* _TASK DIRECTIONS_
Write out nothing except the lines of the entries below, from the first through the one containing "Image resolution: width=770", exactly and without pictures.

* _Items listed in a dataset_
··········

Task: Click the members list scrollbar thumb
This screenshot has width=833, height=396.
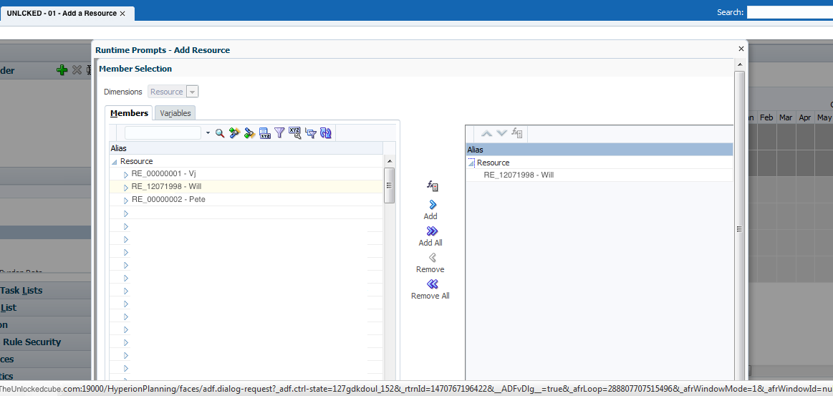Action: coord(389,185)
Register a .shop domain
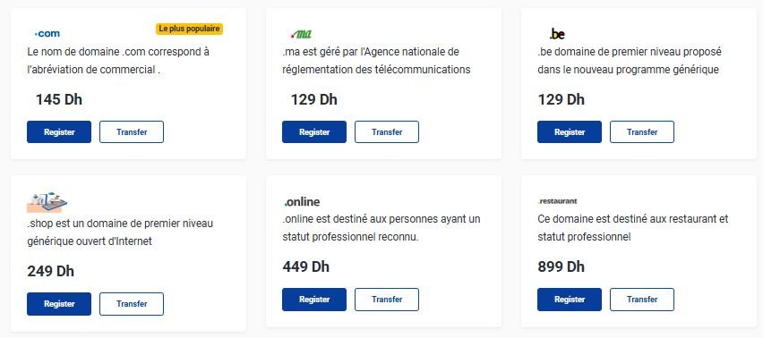This screenshot has height=338, width=763. (59, 304)
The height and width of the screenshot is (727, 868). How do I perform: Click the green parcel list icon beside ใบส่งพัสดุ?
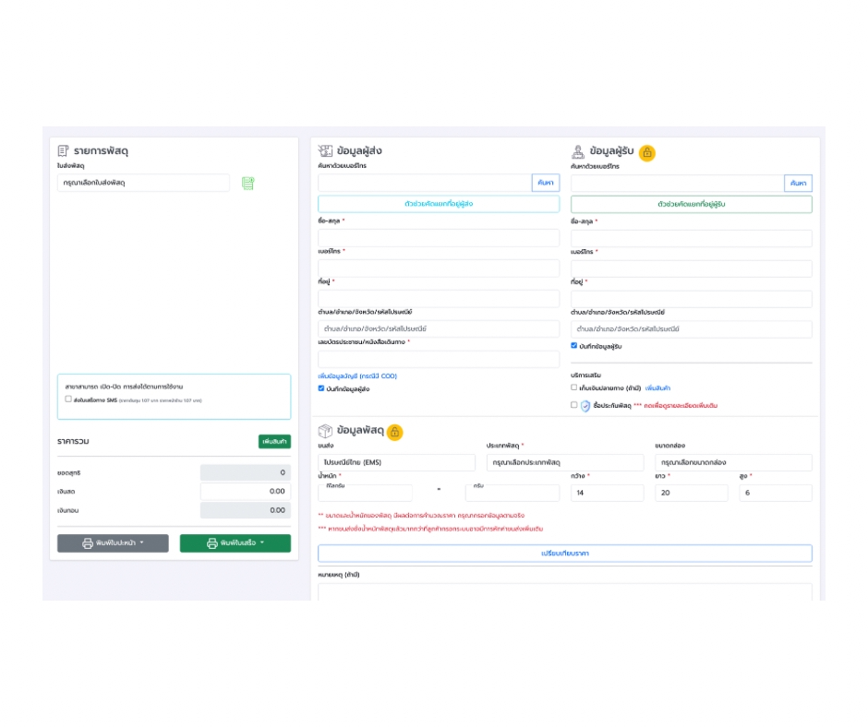(x=247, y=184)
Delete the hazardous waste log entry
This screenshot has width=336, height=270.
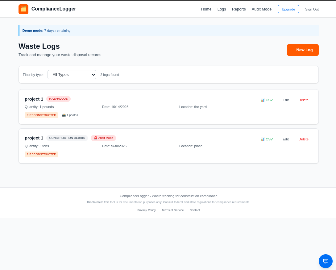(303, 100)
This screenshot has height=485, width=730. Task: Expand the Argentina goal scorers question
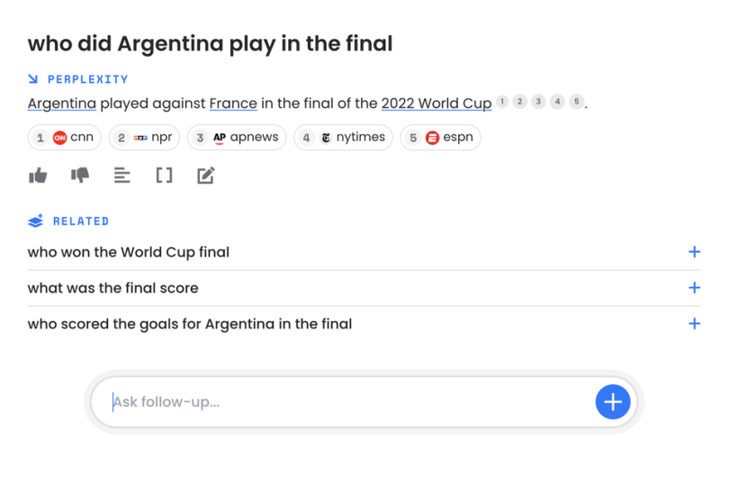[x=694, y=324]
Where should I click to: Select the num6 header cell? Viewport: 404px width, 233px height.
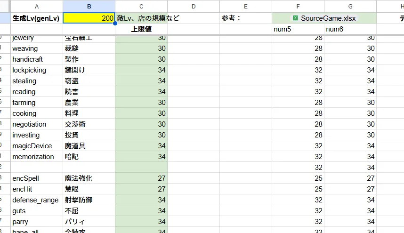[x=350, y=29]
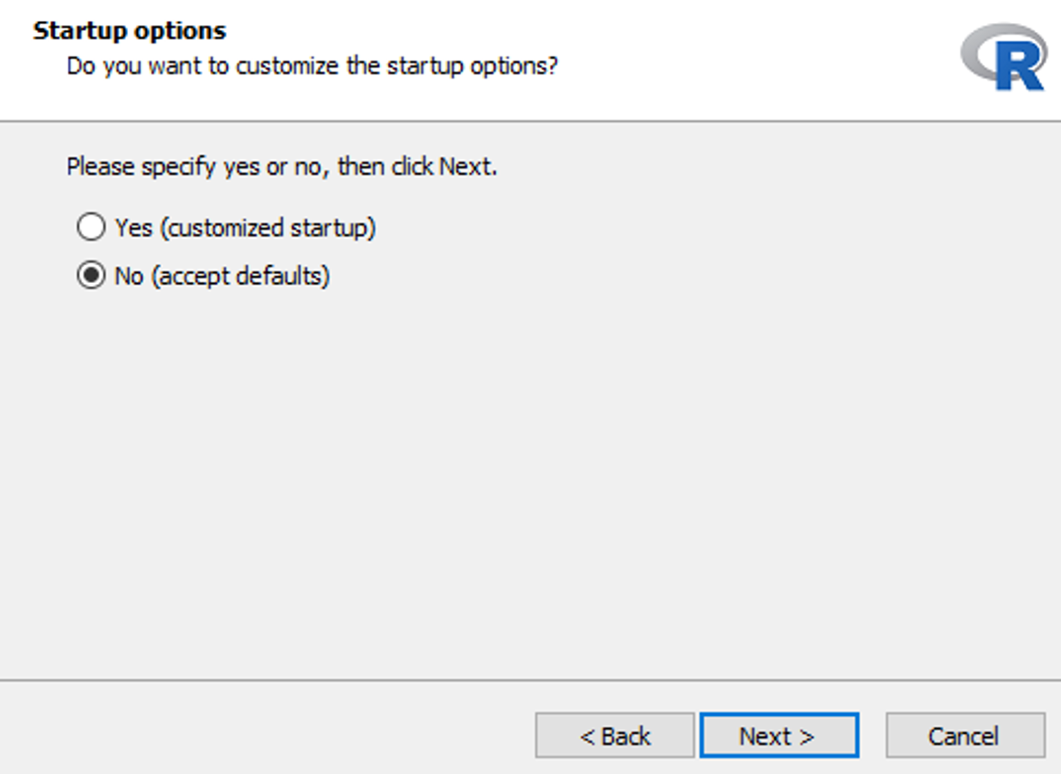Re-select the accept defaults radio

click(x=90, y=275)
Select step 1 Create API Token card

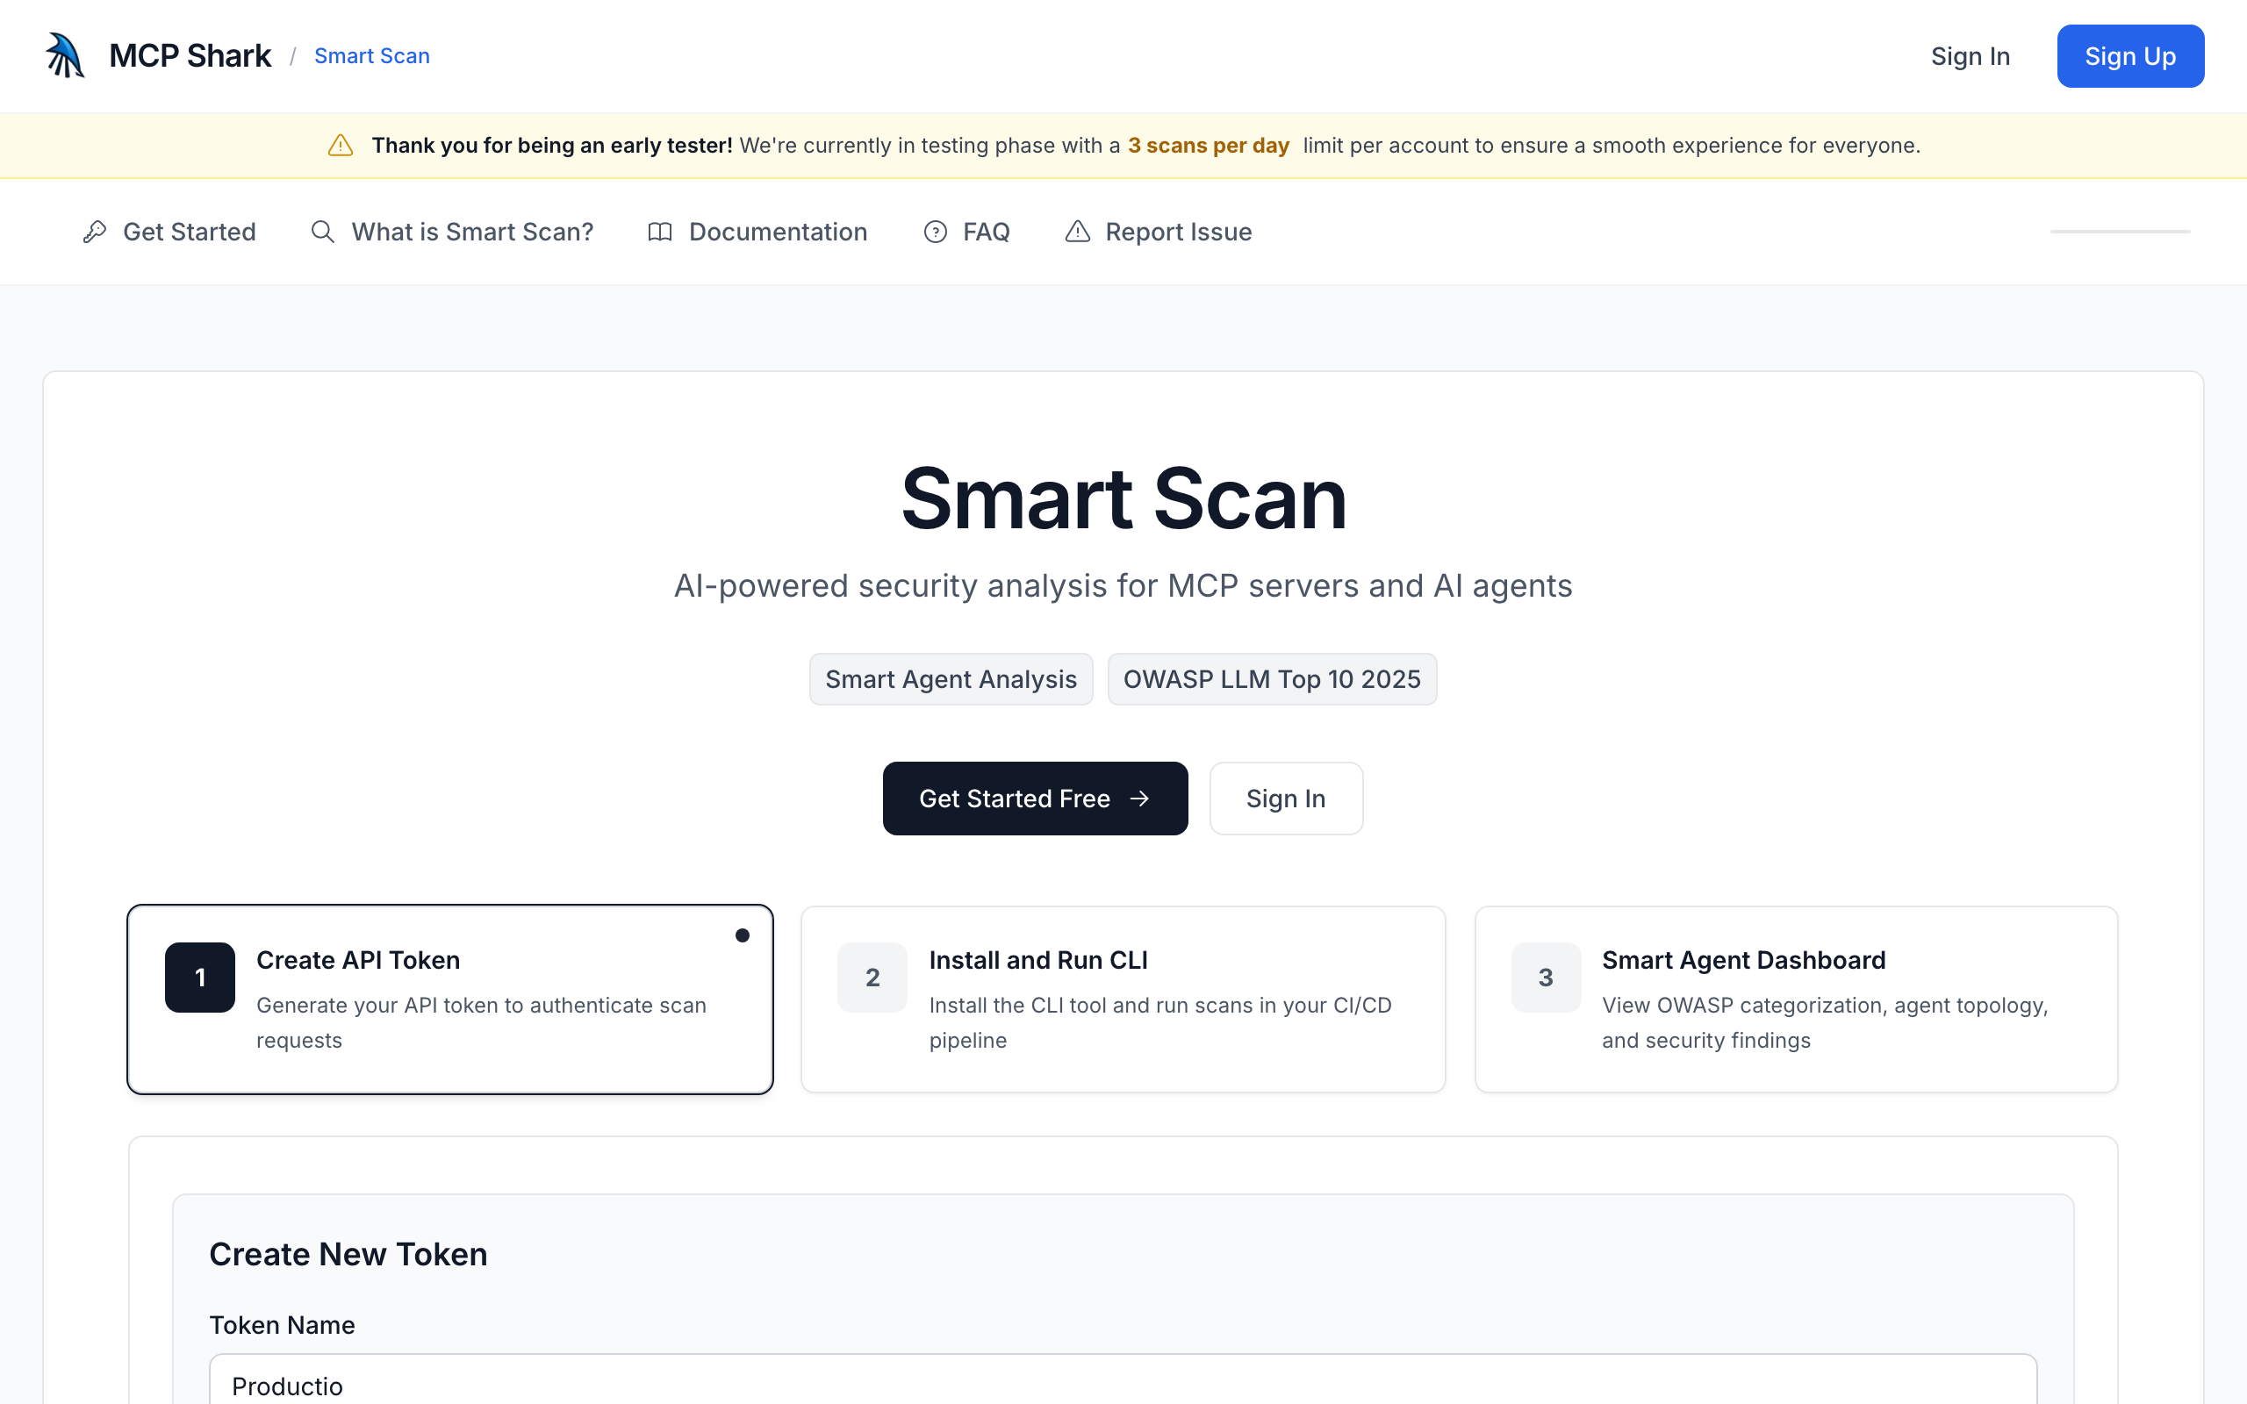(450, 999)
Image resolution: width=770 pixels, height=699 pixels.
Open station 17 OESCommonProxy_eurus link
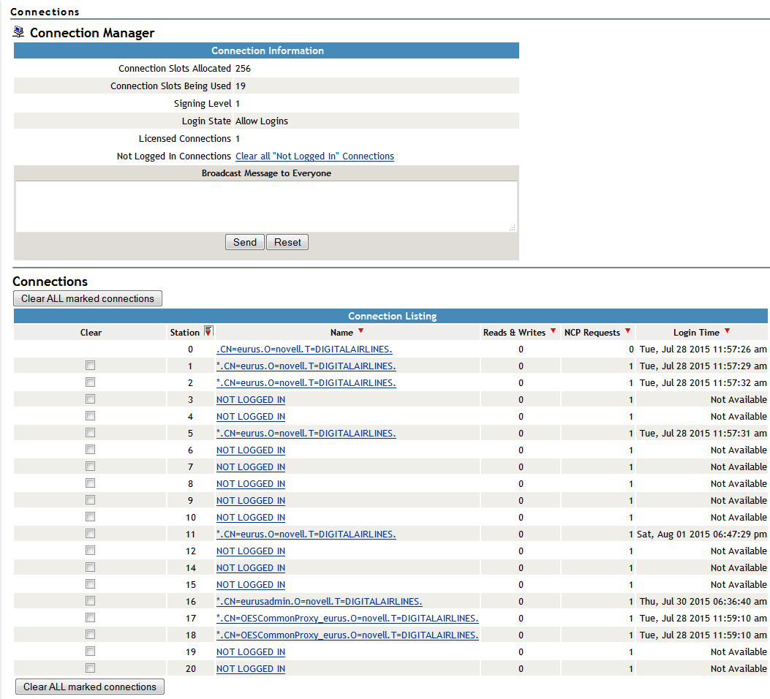coord(347,619)
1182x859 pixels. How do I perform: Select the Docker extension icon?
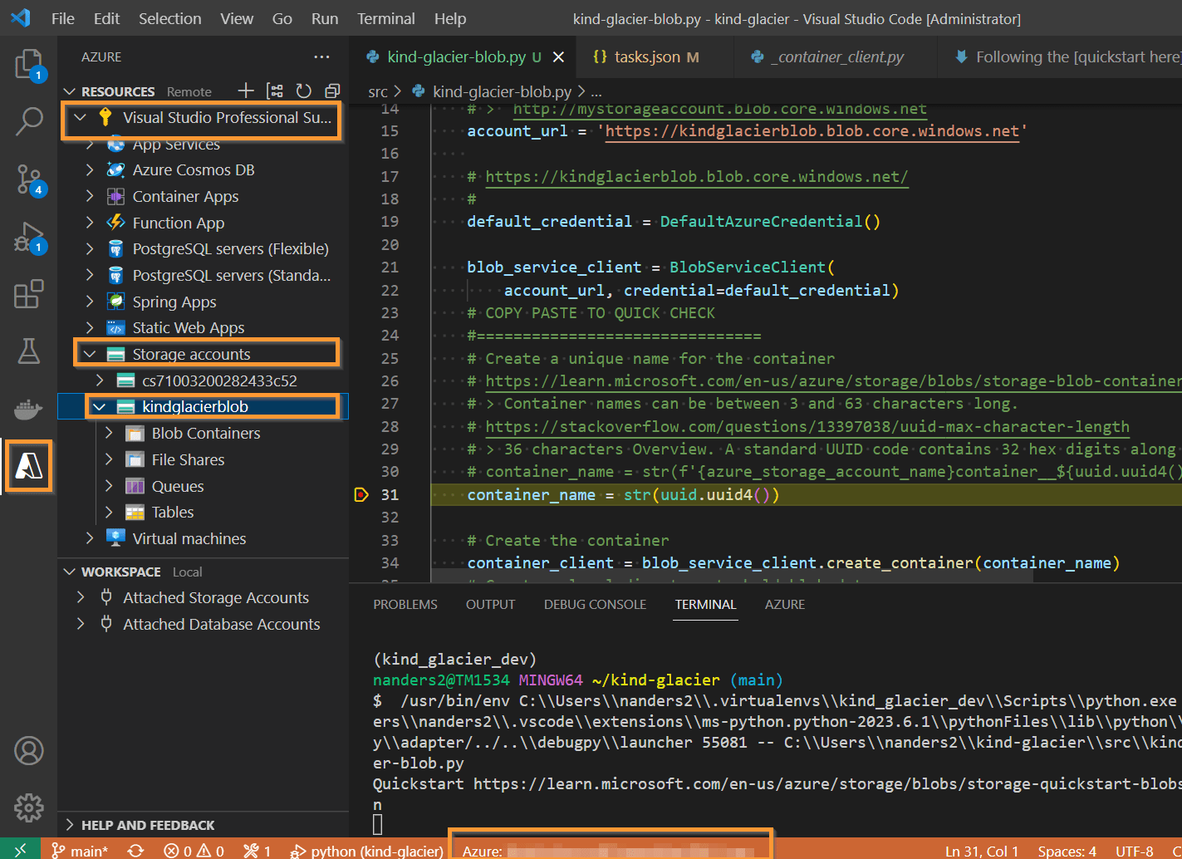tap(28, 409)
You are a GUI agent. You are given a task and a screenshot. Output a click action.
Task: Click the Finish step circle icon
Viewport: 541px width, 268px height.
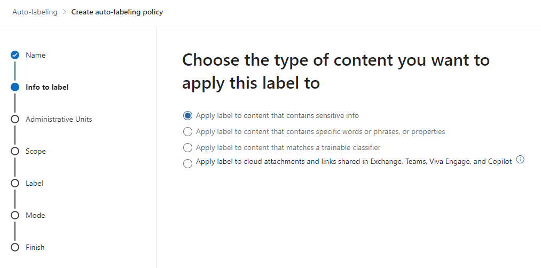[x=15, y=248]
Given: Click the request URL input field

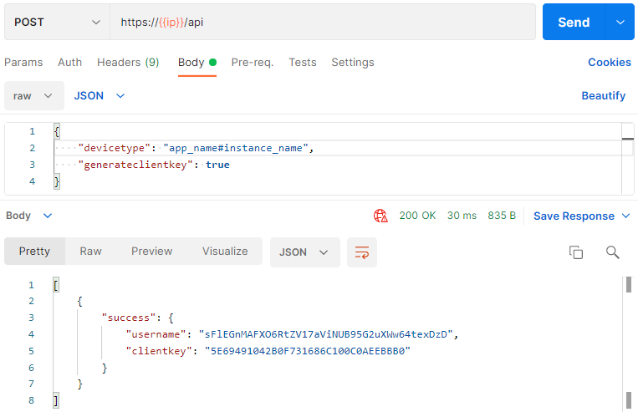Looking at the screenshot, I should tap(334, 23).
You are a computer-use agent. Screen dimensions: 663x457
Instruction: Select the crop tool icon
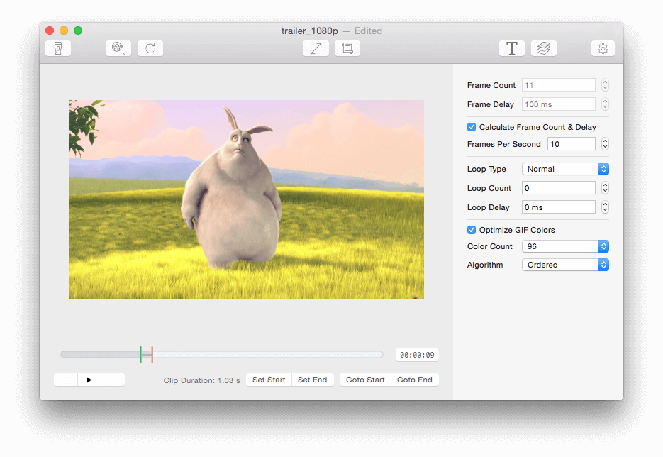point(347,48)
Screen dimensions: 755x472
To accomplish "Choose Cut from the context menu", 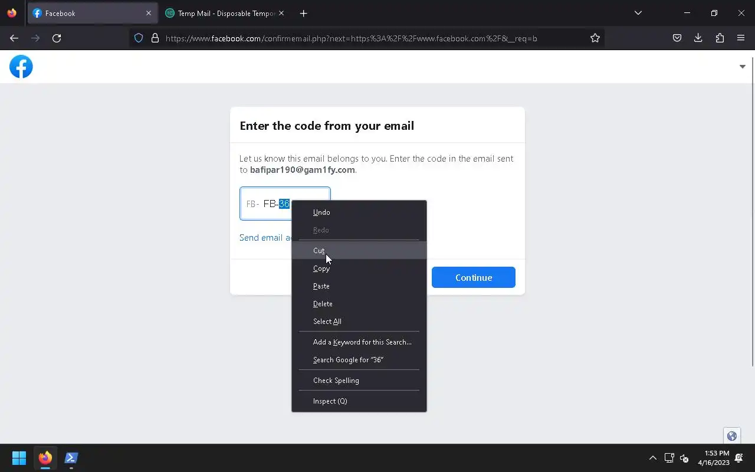I will click(319, 251).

··········

* _EXPECTED OUTPUT_
Task: Click the members list scrollbar thumb
This screenshot has width=833, height=396.
Action: coord(389,185)
Register a .shop domain
This screenshot has height=338, width=763. (59, 304)
The height and width of the screenshot is (727, 868). How do I perform: Click the green parcel list icon beside ใบส่งพัสดุ?
(x=247, y=184)
Delete the hazardous waste log entry
This screenshot has width=336, height=270.
(303, 100)
This screenshot has height=485, width=730. Task: Expand the Argentina goal scorers question
[x=694, y=324]
Where should I click to: Select the num6 header cell? Viewport: 404px width, 233px height.
[x=350, y=29]
Re-select the accept defaults radio

click(x=90, y=275)
Select step 1 Create API Token card

(450, 999)
Image resolution: width=770 pixels, height=699 pixels.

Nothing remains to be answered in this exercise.